Kitchen Island Design
One of the most important aspects of a kitchen is the workspace. A kitchen island design is perfect for adding value to any kitchen probably more than any other upgrade. A kitchen island can make the use of this very busy room more efficiently. Several key contributions that a kitchen island can offer the heart of the home is counter space for prepping food, for dining and adding much needed extra storage space.
How to plan your kitchen island design might be your next question. Each family has a different need and each kitchen has a different layout, so it will depend on these two factors. If you have the room to include an island in your present space than what is your pain point, what is driving you to add a kitchen island? Here are some questions to consider as you plan your new kitchen island in your newly remodeled kitchen or even as an addition to your present kitchen:
- How Large? The island should look proportional in the kitchen layout with plenty of room to move around its perimeter. If you have two cooks in the kitchen or are in need of a universal design you should plan a walkway of 48 inches on all sides. There should be a free-flow area between the key zones (stove, sink, and refrigerator) and the island.
- For Cooking? If the island is a food prep area a standard 36-inch high counter is fine but if your baking is your passion you may desire a wing off the main island with a 30-inch height which is best for rolling and kneading the dough.

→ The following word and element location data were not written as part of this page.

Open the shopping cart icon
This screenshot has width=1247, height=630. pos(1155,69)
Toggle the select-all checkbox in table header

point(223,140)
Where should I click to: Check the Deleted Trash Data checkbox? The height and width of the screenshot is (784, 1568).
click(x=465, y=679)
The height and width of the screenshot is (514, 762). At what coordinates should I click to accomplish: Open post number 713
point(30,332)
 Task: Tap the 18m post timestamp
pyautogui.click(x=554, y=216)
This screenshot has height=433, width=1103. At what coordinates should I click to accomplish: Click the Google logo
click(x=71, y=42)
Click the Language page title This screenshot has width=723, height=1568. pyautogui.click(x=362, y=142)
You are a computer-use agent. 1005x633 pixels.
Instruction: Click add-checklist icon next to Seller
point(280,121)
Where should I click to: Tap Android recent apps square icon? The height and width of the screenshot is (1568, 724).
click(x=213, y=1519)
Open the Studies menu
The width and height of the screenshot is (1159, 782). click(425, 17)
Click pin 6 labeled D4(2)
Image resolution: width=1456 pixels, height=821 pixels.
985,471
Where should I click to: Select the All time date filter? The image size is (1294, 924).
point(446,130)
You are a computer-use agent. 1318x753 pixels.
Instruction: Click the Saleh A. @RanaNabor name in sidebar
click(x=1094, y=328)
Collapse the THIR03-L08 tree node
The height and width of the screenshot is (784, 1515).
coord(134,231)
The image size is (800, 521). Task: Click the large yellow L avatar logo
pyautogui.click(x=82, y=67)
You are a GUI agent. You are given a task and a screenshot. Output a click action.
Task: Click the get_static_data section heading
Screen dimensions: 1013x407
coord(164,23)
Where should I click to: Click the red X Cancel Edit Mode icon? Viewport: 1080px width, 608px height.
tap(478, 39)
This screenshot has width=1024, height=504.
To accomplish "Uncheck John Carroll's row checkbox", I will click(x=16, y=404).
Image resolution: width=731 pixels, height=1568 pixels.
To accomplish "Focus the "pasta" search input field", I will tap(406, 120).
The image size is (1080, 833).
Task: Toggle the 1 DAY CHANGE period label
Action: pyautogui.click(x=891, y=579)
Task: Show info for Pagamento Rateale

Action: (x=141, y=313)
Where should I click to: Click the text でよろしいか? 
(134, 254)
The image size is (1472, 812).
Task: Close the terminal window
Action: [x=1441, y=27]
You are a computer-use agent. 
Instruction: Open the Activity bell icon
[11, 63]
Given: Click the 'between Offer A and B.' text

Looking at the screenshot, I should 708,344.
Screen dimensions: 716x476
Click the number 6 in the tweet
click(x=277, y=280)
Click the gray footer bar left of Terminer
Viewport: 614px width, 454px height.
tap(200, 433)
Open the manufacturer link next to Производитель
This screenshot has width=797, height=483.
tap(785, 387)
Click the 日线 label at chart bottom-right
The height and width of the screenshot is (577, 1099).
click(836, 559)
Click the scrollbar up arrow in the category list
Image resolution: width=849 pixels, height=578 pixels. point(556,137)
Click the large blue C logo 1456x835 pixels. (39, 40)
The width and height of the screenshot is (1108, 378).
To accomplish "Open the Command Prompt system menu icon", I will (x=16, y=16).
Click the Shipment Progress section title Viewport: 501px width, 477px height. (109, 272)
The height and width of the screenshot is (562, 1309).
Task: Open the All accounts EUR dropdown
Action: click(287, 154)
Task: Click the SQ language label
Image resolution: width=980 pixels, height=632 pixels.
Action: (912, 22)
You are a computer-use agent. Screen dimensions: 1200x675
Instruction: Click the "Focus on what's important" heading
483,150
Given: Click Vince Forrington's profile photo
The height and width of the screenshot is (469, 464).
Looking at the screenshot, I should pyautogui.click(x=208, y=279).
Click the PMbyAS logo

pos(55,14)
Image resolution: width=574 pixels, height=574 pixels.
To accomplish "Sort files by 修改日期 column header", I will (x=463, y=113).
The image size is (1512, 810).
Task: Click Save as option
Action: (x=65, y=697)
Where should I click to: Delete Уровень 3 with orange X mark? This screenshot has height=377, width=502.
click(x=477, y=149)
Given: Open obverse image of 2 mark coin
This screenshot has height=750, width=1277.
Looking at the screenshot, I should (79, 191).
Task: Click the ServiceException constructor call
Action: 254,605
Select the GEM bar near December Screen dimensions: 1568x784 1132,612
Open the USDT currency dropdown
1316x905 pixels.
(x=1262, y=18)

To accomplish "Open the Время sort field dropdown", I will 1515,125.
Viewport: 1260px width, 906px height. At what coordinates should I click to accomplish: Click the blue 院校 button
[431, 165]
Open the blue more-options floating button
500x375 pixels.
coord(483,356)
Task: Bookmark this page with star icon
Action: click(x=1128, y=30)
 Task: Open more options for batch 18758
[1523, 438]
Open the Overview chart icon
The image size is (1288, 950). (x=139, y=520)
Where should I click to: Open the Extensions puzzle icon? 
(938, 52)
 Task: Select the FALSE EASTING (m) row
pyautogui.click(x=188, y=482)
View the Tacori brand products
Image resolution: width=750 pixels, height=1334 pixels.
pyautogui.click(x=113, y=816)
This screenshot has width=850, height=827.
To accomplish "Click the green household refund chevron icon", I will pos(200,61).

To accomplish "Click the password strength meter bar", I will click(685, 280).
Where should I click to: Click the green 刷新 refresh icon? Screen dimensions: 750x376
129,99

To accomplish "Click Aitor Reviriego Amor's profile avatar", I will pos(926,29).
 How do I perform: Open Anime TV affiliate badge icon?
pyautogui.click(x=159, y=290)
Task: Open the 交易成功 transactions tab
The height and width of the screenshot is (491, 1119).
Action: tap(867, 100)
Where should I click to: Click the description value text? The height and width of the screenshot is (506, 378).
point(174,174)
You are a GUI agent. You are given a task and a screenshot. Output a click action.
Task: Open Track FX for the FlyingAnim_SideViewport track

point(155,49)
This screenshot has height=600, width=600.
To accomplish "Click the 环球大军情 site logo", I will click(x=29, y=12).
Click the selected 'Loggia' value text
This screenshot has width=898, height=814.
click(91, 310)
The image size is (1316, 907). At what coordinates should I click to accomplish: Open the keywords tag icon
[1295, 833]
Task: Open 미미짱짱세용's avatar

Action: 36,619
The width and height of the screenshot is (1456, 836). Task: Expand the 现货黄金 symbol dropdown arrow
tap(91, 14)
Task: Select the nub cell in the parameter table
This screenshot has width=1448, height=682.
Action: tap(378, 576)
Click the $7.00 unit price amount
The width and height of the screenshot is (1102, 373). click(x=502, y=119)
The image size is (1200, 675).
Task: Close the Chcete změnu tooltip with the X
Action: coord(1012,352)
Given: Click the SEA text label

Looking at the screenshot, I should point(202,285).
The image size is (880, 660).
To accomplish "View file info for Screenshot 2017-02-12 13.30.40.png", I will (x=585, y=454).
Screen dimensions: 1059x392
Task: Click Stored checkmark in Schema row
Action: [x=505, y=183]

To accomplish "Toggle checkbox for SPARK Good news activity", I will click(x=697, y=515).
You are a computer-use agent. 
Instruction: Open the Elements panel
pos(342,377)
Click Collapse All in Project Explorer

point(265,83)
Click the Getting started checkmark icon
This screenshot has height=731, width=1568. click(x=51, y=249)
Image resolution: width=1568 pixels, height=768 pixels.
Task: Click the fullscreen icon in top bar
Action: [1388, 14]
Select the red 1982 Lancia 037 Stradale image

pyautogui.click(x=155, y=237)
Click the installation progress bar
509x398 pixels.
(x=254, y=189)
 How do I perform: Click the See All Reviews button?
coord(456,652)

- Appliances? A cooktop incorporated in an island can offer the chef a clear view of the rest of the room and allow for visiting with guests while preparing the meal. There will be a need for ventilation so a hood that suspends from the ceiling over the island can be considered, but it will somewhat block the view. You could also opt for a built-in exhaust vent that pops up at the push of a button from within the underlying cabinet.
- Sink? A smaller sink for rinsing vegetables and fruits can also be included and preferably in the corner out of the way of the main workspace. If you choose to place your full-size sink in the island plan to allow about 12 inches on both sides.
- For Dining? If planning a dining area with the addition of stools set the counter at a higher level the overhang can than be less. The seat of the stool should be at least 12 inches from the countertop and the space needed so diners can push back their stool should be at least 24 inches. If the dining island will also be used for cooking you might consider raising the dining portion of the counter higher than the prep and cooking area to create a safety buffer from the heat, steam or flame of the stove.
- Storage? Most kitchens need extra storage and the island can offer drawers and cabinets to store larger items or make utensils that are used for prepping and cooking food handy. Shelves can also make a great place for stowing baskets and cookbooks and showing off collectibles.